### [Record excerpts]
━━━━━━

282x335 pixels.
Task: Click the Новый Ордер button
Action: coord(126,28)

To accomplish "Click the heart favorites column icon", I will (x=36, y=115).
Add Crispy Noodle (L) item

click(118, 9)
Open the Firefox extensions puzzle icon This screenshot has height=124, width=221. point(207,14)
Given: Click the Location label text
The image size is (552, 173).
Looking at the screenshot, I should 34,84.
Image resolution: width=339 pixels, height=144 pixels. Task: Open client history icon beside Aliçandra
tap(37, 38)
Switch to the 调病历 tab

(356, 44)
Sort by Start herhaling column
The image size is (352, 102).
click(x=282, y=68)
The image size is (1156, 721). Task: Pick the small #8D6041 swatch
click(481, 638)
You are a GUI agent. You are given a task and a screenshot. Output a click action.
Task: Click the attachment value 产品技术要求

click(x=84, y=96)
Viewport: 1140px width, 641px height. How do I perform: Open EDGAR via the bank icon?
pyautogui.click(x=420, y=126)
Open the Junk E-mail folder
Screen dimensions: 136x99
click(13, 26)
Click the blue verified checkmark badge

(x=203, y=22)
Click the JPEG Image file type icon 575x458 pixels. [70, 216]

━━━━━━

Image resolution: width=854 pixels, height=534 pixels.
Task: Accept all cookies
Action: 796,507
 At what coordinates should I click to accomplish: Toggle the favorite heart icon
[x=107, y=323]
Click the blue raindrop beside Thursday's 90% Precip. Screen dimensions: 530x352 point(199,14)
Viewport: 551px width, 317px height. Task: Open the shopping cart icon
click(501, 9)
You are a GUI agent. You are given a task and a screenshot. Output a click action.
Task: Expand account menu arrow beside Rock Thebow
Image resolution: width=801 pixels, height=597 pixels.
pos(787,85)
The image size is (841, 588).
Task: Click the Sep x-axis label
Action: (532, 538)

━━━━━━

### [What you have to do]
When a line in the listing above holds the word "point", copy it.

### [Answer to this exercise]
Open the Firefox extensions puzzle icon This screenshot has height=124, width=221. point(207,14)
Click the blue raindrop beside Thursday's 90% Precip. Screen dimensions: 530x352 point(199,14)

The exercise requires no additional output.